# Raylight Photometrics



## ship (Feb 3, 2009)

Found out 
Alzac was the origional NY Based manufacturer of Raylight fixtures. Don't think they currently exist. Most are made in China now by various manufacturers. Checked a few sites today and didn't find any photometrics specs on them.

Moonlight/Kupo website says 8x5 degrees for the narrow version with a DYS lamp but doesn't have any center beam candlepower info on output in comparison to a PAR lamp.

So what is the Center Beam Candlepower and beam angle of a ray light?



Question came up today when by mistake a designer specified some #4554 ACL lamps on in-series 4-Bars for a four day long hour convention as part of the show's display lighting. Hmm, after the truck left, those are 25hr lamps came to mind in how 32x ACL lamps for lighting displays from a 24' high, at 15' away might not be such a great idea. 

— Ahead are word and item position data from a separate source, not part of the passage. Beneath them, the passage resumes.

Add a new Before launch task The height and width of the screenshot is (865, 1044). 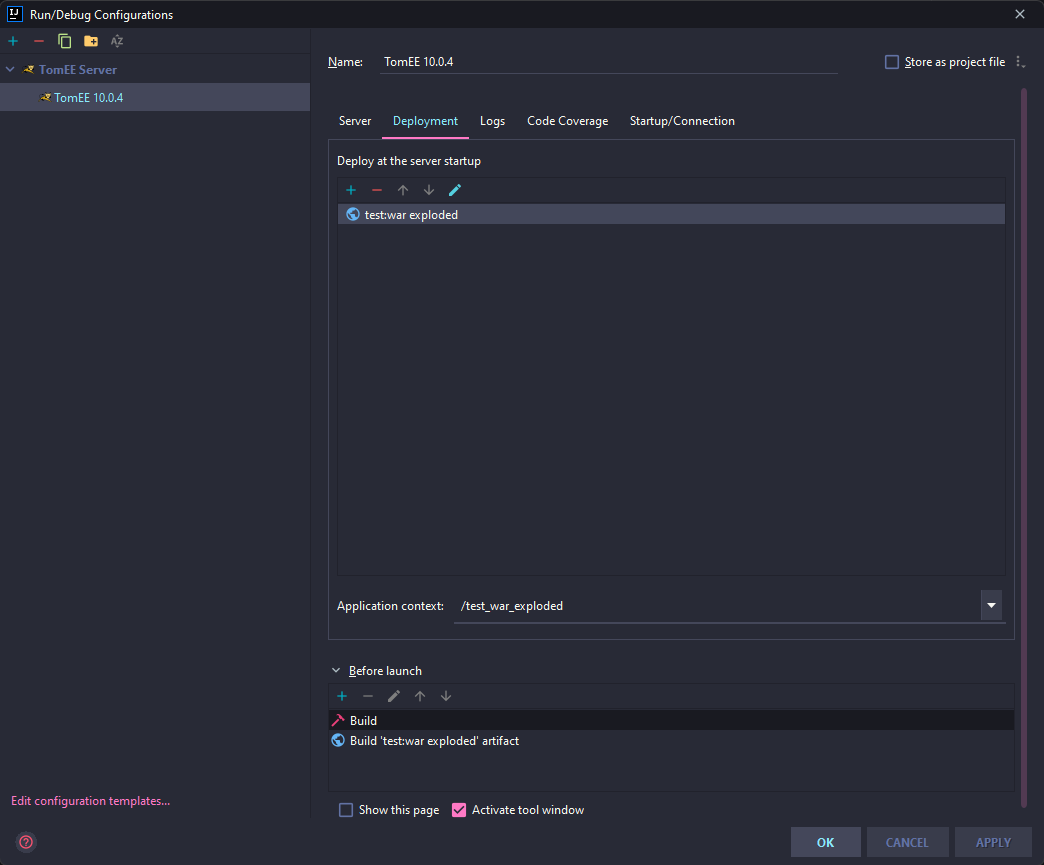tap(342, 696)
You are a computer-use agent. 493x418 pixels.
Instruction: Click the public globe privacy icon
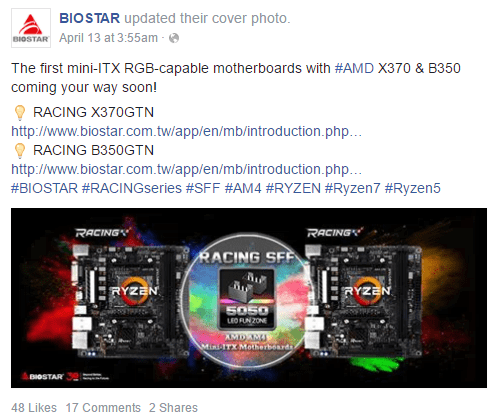(x=174, y=38)
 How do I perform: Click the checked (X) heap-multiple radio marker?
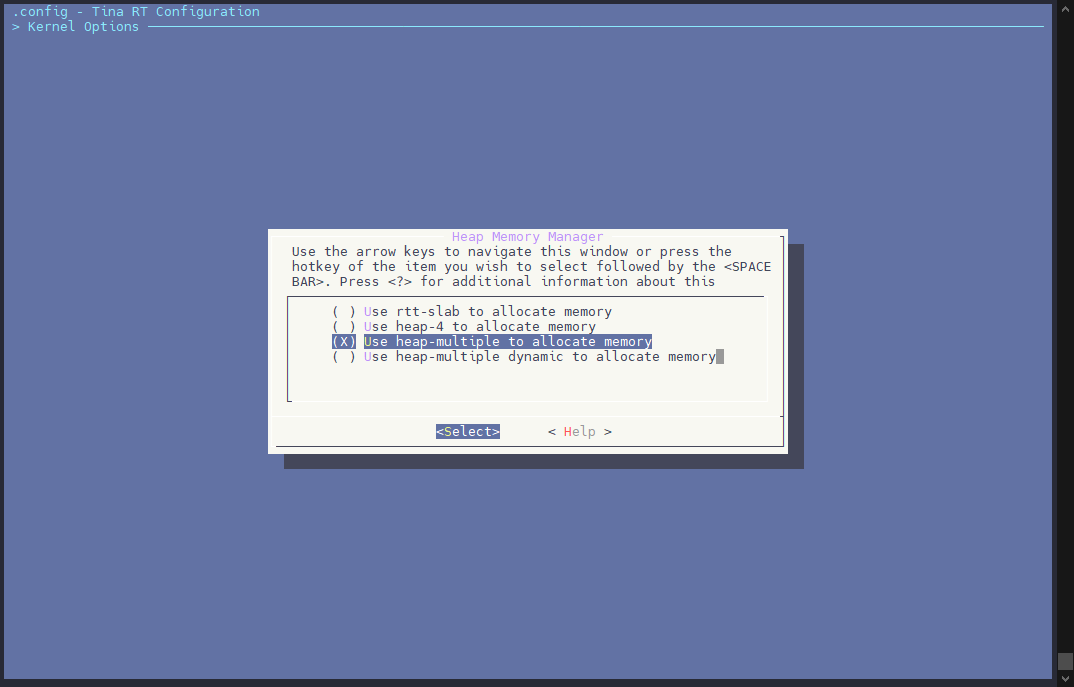click(344, 342)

On the fly other options for given ACL bars and lamps, with various Soco, dimmers etc. in powering them came up in a now what do we do type of way. Option A... no long life 28v ACL lamps on the market with anything similar in beam spread. Option B... Dimming won't help enough in extending the 25hr lamp life enough the lamp might survive the show. Option C... there is a 28v ray light lamp available but it's only a 15hr lamp which won't work either.

At this point it's line voltage and needing to bypass the lamp bar wiring by way of a bunch of twofers. First opton D... is a 1K FFN VNSP. Given dimmers are already on the way & renting more + cable would be problematic, not an option. Option E... 500w PAR 64 NSP lamps at almost the same beam angle as the FFN, there is enough available dimmer channels for, but very little output.

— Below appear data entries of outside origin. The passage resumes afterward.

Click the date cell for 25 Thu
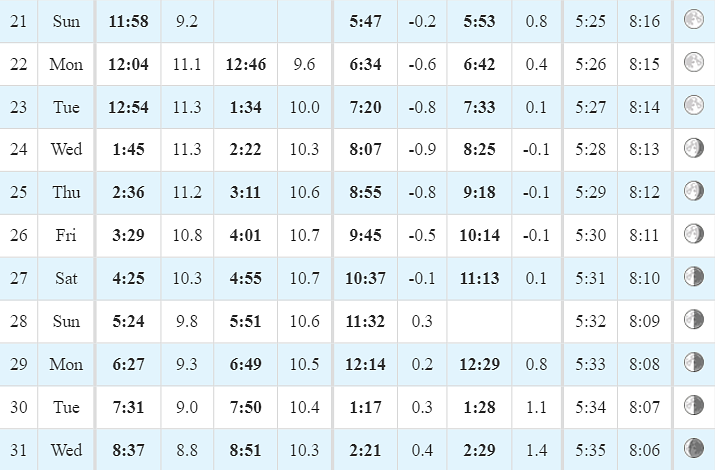Screen dimensions: 715x470 [x=18, y=192]

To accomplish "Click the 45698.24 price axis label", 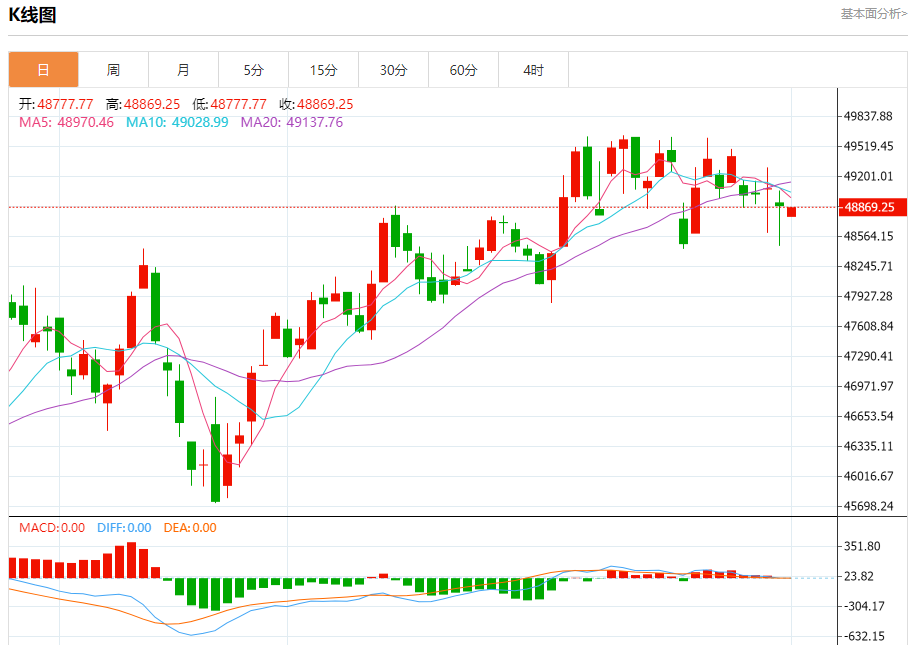I will [869, 506].
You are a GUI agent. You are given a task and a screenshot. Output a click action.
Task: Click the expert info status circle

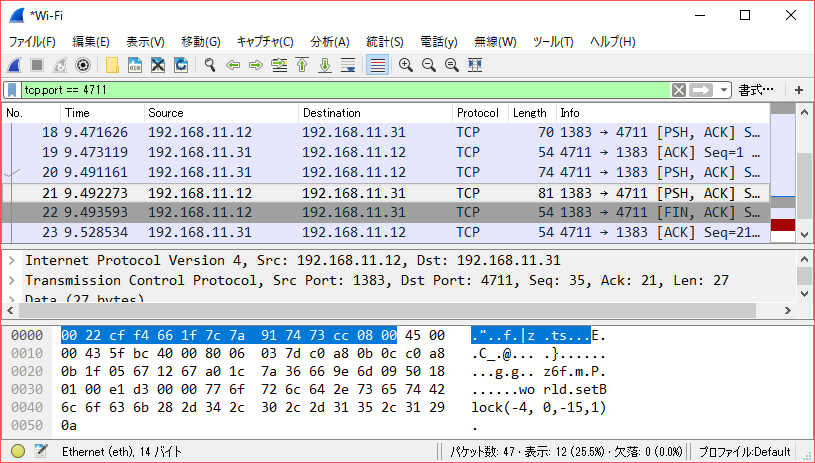tap(17, 452)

500PAR64/NSP 110,000 CBCP/6,500Lum; 19x14̊ /12x7̊ 
field angle: 16.4'x13.6' @ 0.92fc; beam angle: 7.05'x5.95' @ 1.26fc

FFN Q1000PAR64/1 VNSP 400,000 CBCP/11,000Lum; 24x10̊/12̊x6̊ 
field angle: 14.4'x12' @ 4.6fc; beam angle: 5.86'x4.85' @ 4.69fc

a #4552 specified:
250w/28v 500,000CBCP; 8̊x 7̊

So the question came up, what would a ray light look like in beam angle and output in comparison and hopefully happy medium between the 500w and 1Kw PAR 64 lamps? Hmm, don't know, Know I have a 600w DYS and 800w version lamp available, and while both only have a 75 hour lamp life, that could be enough for the production. Only question was how much output? Amazing how such info insn't listed given how readily available such gear is.

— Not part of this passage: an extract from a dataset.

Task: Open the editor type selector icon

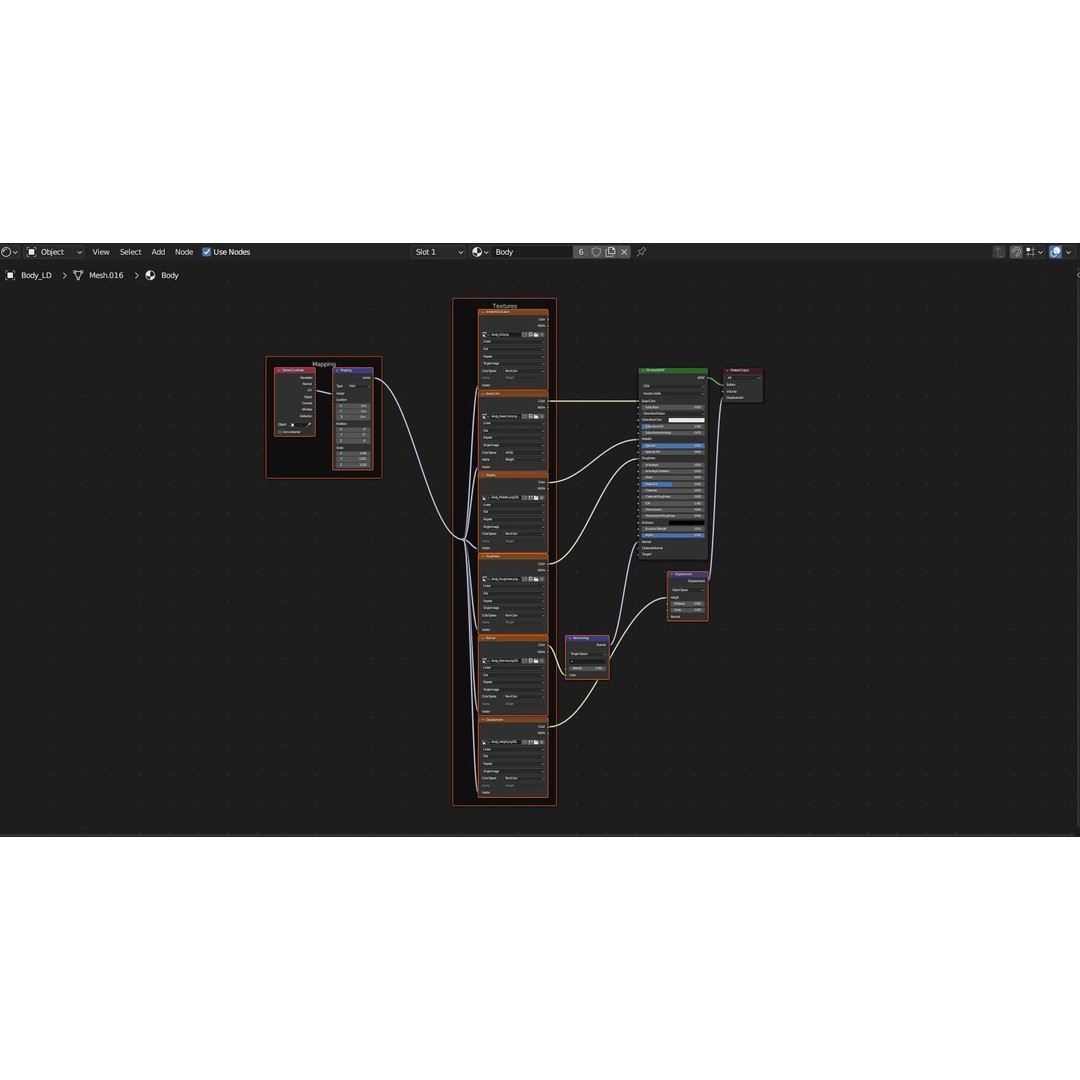Action: coord(9,252)
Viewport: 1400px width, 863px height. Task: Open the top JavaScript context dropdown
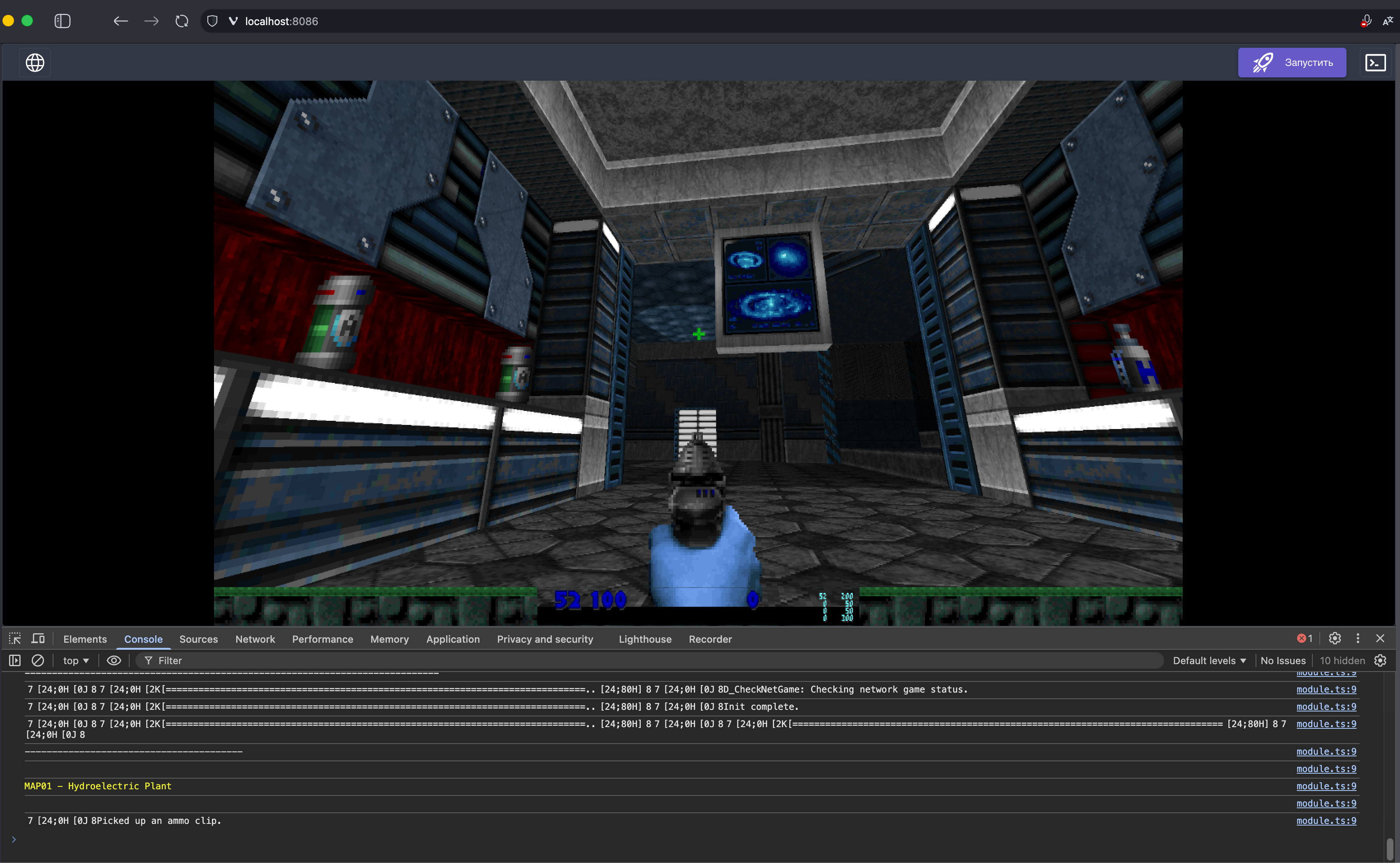click(76, 660)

In the end, I'm most likely going to part with my 17x last remaining Osram 600PAR64VNSP lamps that have the same beam spread as a FFN but more output and the crew chief will have to punt with the 500PAR64NSP lamps as more or less fillers after the 600w halogen lamps are thru. Still wonder about the ray light kits in output though thus the question.


----------